**Source data:**
Segment Open
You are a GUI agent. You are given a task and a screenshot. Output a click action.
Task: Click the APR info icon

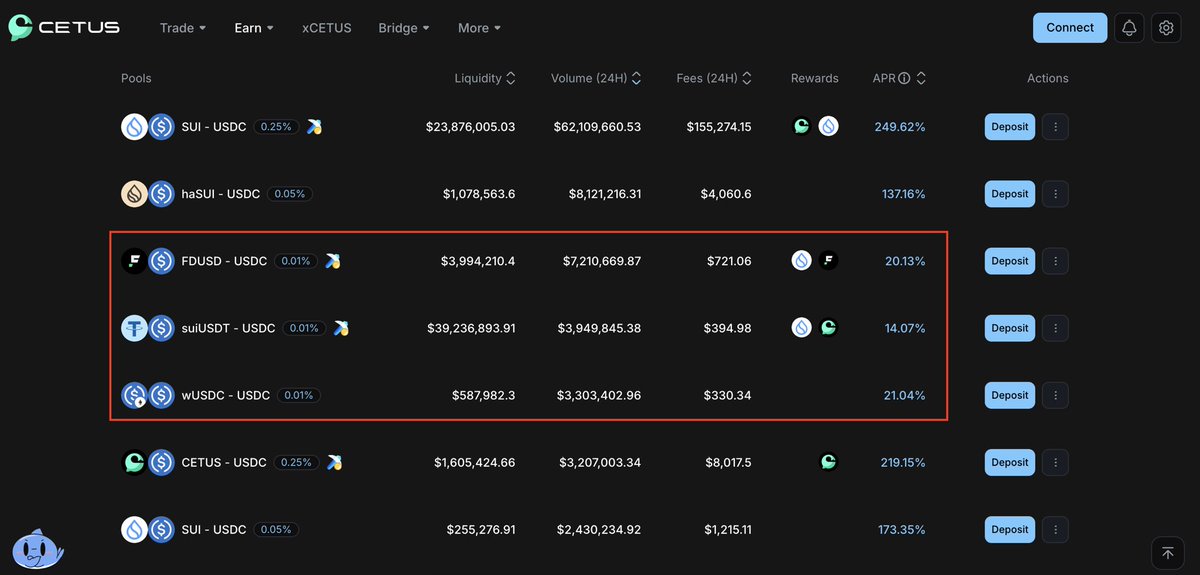(x=904, y=78)
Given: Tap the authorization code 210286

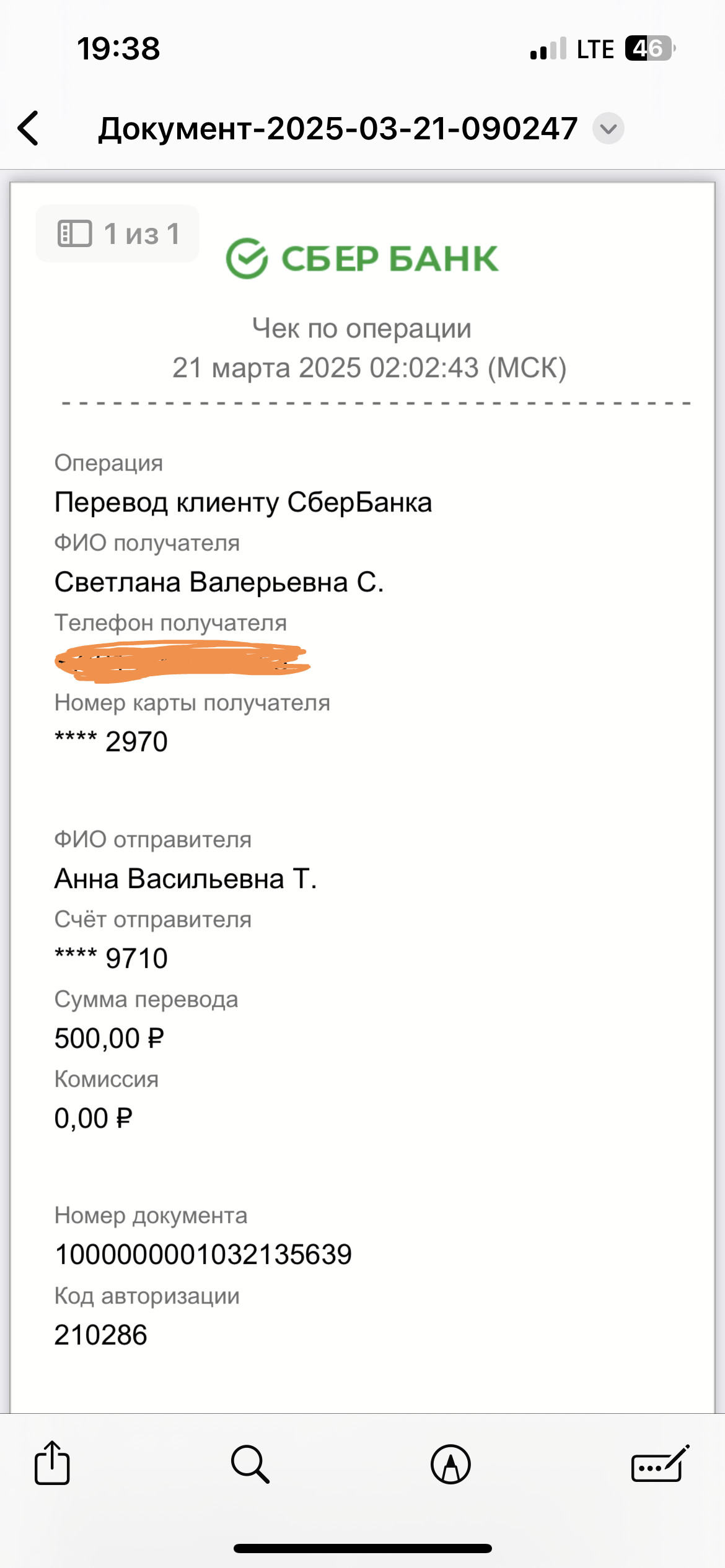Looking at the screenshot, I should pyautogui.click(x=100, y=1335).
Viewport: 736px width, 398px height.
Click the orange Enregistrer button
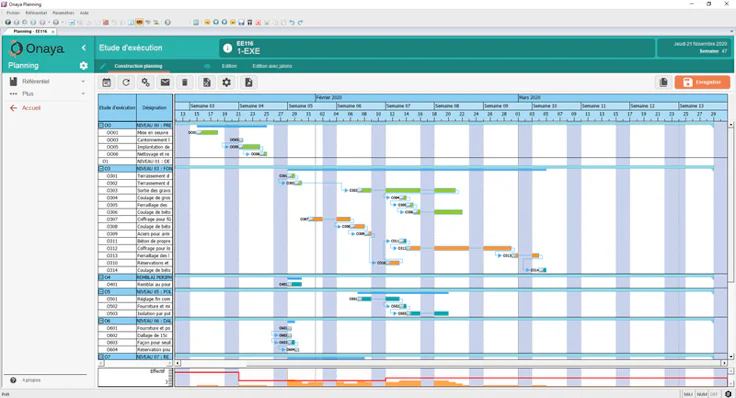pos(702,83)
Segment Closed
**Exercise goal:**
The records are to be returned verbatim. Skip any picture they contain.

**Answer space:**
You are a GUI agent. You are given a task and a screenshot. Output a click action.
Task: Click the APR info icon

(x=904, y=78)
Given: Tap the authorization code 210286

Looking at the screenshot, I should pyautogui.click(x=100, y=1335).
Viewport: 736px width, 398px height.
Click the orange Enregistrer button
pos(702,83)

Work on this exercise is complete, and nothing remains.